La personalità che ne emerge è complessa: il distacco volontario dalla famiglia a 11 anni per entrare in un collegio militare distante 500 km da casa, la sconfitta del 1918 e i successivi disordini in Germania da lui percepiti come il "governo della teppaglia", la morte del padre poco dopo la Grande guerra, la lunga carriera militare nella Reichswehr e l’intensa esperienza come comandante sul fronte orientale sono elementi di una biografia comune a molti ufficiali della Wehrmacht della sua generazione. La durezza, soprattutto nei confronti dei partigiani, è anch’essa da collocare in un quadro di comportamenti e modi di vedere comune agli ufficiali di carriera suoi pari. Al contempo, Ewert è un ufficiale formato nella cultura classica, con conoscenza del latino e del greco e delle lingue moderne (il russo). Ha velleità artistiche e nelle pause dei combattimenti dipinge acquerelli con paesaggi o scene di vita militare che lasciano intuire un certo talento. Nelle pagine del suo diario edito dal nipote non incontriamo particolari stereotipi anti-italiani.

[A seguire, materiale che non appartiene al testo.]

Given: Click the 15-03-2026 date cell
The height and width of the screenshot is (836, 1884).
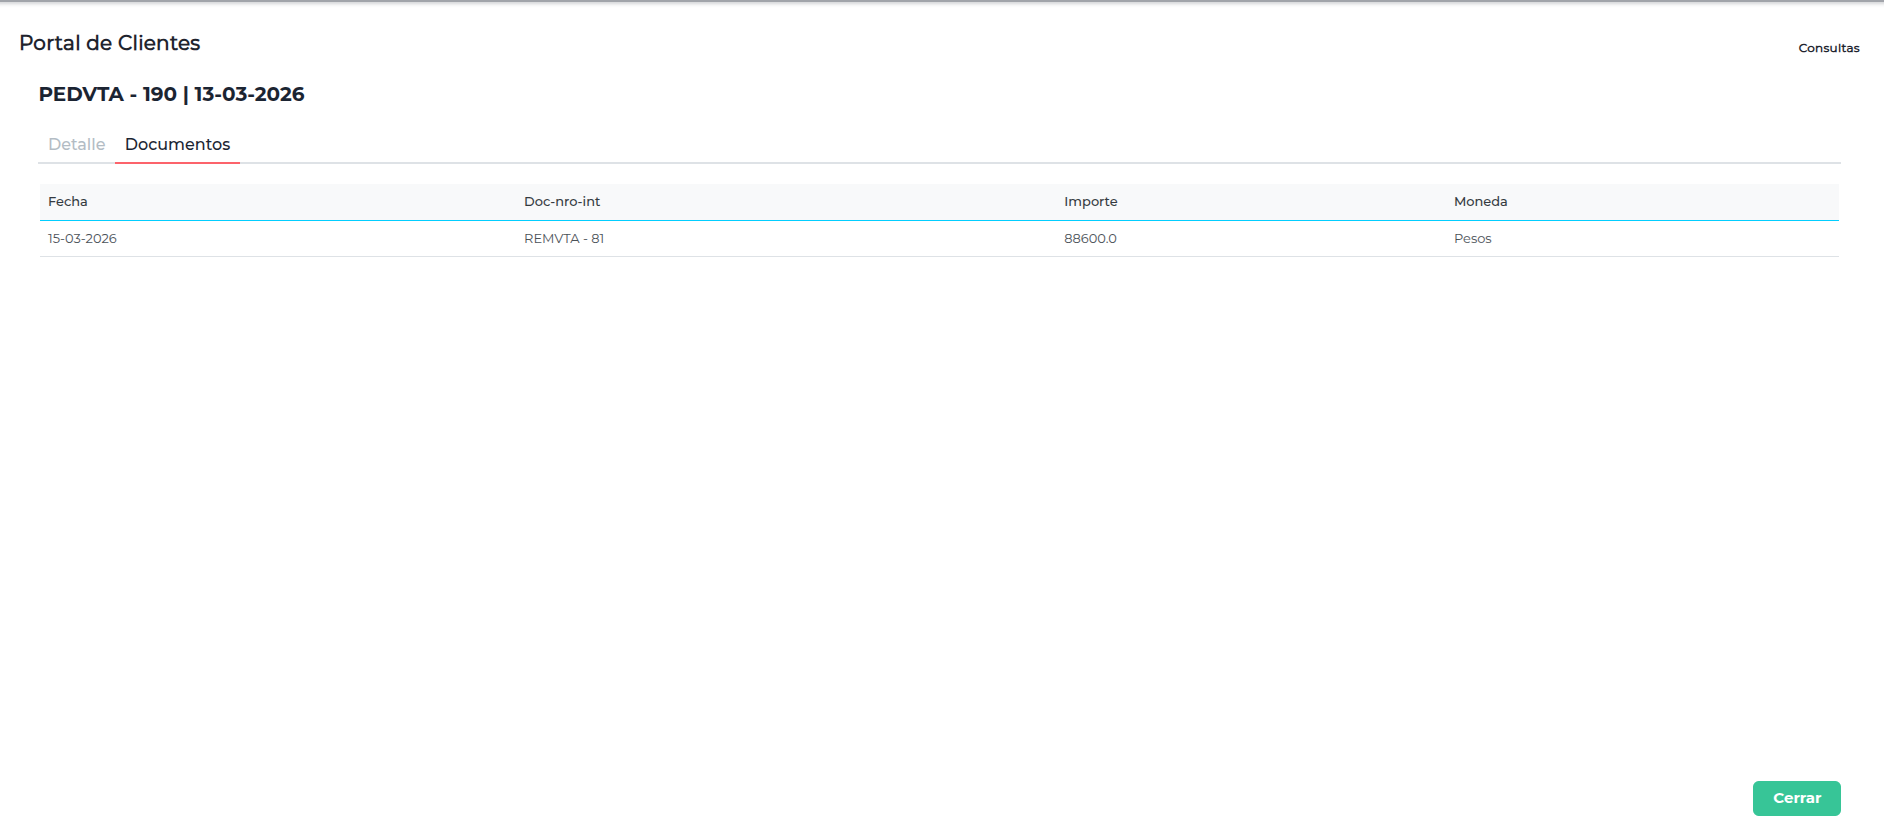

Al contrario, troviamo espressioni di ammirazione per il mondo mediterraneo e la sua cultura. Prima di partire per l’Italia Ewert si concede con la moglie a Berlino una serata all’opera e assiste alla "Madame Butterfly" di Giacomo Puccini.
Fonti
Il diario e le memorie di Wolf Ewert sono stati pubblicati dal nipote nel 2012 (v. bibliografia). Il fascicolo personale è conservato presso il Bundesarchiv-Militärarchiv di Friburgo (PERS 6/1221). Ulteriori informazioni su Ewert e sul suo ruolo alla guida del reggimento si possono ricavare dall'inchiesta della Procura di Gießen (Assia) presso l'archivio di Stato di Darmstadt (HStAD H 13 Giessen Nr. 4884/1-17) nonché nelle carte dell'inchiesta della Procura militare di La Spezia conservate presso l'Archivio del Tribunale Militare Territoriale di Roma.
Bibliografia
Carlo Gentile, I crimini di guerra tedeschi in Italia, 1943-1945, Torino, Einaudi, 2015, pp. 414-416.
Malte Ewert, Ein deutscher Offizier Kriegserinnerungen 1940-1945 aus der Sicht des Bataillons-, Regiments- und Divisionskommandeurs Generalmajor Wolf Ewert, Meime, Education & Art Publ. Ewert, 2012.